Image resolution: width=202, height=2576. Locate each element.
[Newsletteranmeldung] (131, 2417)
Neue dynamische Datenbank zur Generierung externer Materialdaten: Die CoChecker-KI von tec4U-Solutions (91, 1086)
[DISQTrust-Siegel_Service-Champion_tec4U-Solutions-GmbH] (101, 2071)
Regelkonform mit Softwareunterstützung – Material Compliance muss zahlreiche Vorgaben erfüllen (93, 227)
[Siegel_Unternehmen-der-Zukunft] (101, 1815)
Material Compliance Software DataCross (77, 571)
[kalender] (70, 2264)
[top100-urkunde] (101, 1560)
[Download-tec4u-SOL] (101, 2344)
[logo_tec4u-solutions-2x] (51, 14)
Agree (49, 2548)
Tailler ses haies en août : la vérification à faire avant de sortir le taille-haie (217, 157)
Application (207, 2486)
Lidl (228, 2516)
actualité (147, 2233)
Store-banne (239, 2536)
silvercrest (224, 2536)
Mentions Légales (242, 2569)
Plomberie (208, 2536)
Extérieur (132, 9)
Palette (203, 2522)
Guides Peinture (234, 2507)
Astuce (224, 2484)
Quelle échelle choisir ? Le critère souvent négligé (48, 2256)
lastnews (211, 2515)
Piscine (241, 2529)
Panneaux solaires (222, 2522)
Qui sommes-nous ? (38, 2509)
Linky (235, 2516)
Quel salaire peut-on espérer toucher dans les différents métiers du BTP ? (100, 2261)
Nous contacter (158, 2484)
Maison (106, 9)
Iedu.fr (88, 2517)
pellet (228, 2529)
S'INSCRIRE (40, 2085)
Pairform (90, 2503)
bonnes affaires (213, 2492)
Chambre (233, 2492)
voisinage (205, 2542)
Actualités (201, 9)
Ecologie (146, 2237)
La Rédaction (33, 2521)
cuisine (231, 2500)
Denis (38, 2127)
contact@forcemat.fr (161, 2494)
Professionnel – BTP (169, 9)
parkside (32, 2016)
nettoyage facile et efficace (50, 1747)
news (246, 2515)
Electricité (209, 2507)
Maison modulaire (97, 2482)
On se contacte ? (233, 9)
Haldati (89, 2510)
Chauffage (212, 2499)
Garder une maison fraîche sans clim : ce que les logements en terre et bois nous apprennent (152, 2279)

++++++++++

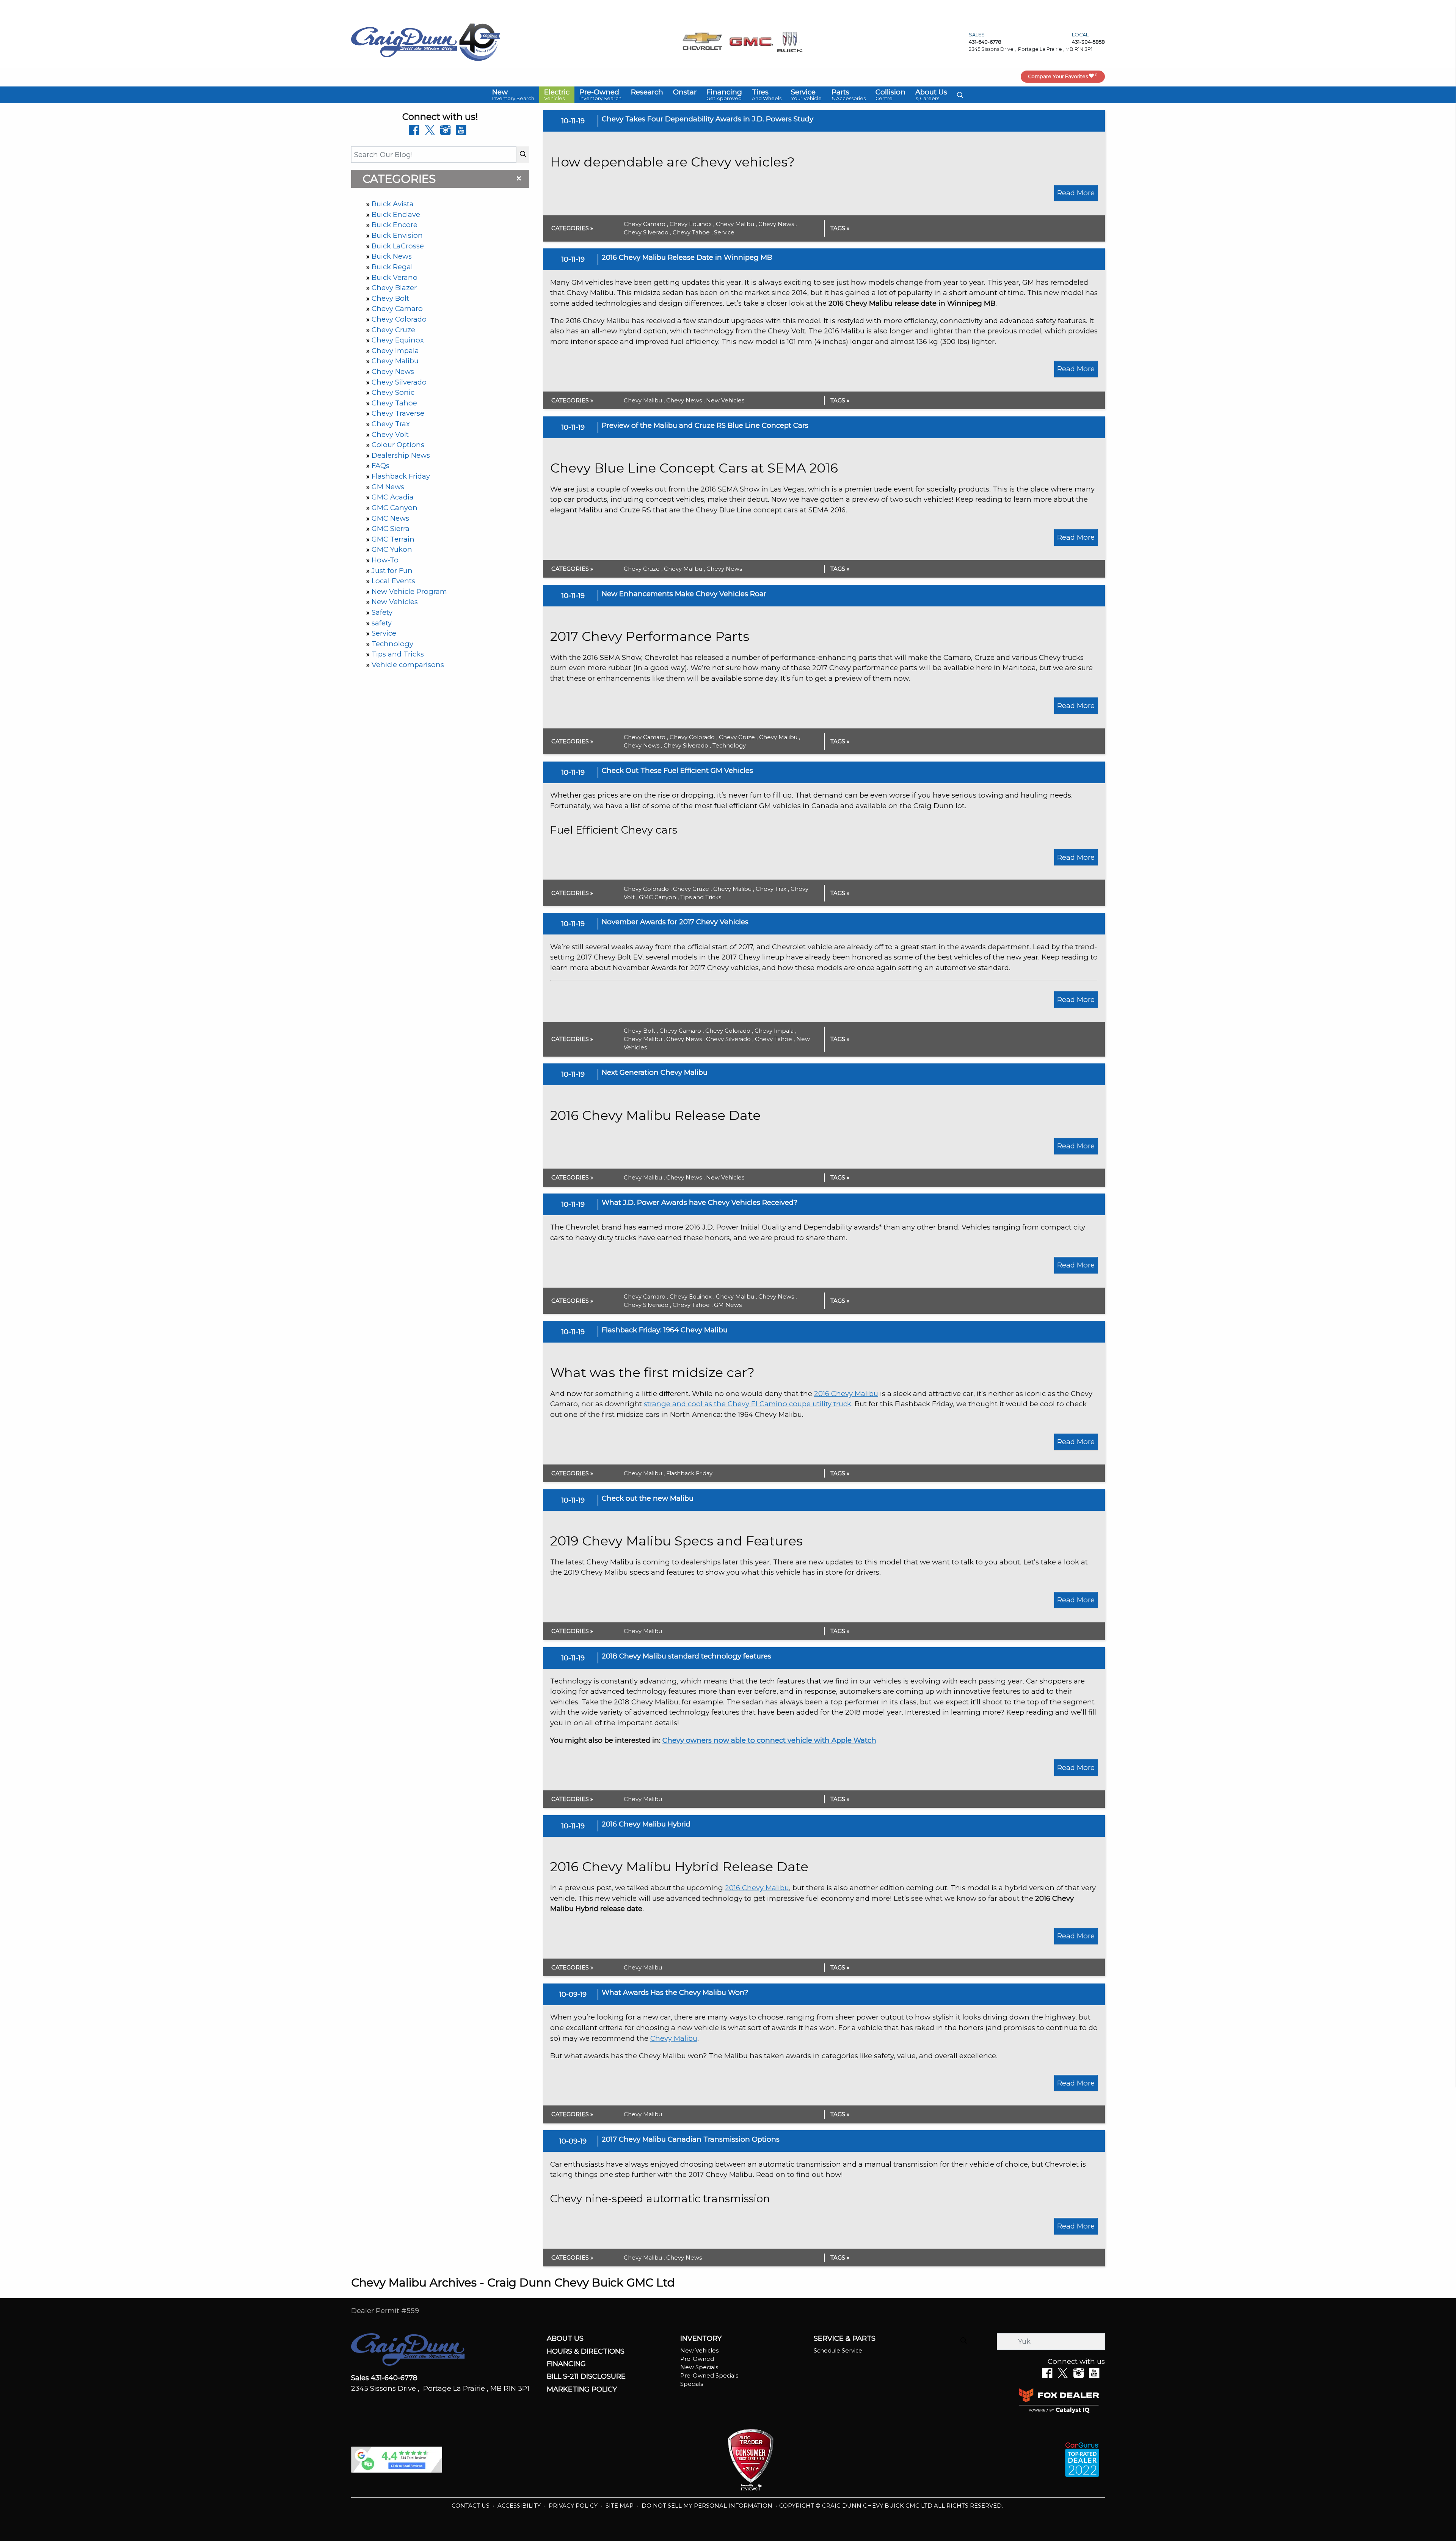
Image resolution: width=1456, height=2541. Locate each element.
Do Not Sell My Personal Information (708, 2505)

++++++++++

### [EXERCISE AIM]
Starting at the line above that contains "Plomberie (208, 2536)", repeat each line exactly up to and including the line that contains "Panneaux solaires (222, 2522)", and stop there.

### [WRITTEN RESPONSE]
Plomberie (208, 2536)
Extérieur (132, 9)
Palette (203, 2522)
Guides Peinture (234, 2507)
Astuce (224, 2484)
Quelle échelle choisir ? Le critère souvent négligé (48, 2256)
lastnews (211, 2515)
Piscine (241, 2529)
Panneaux solaires (222, 2522)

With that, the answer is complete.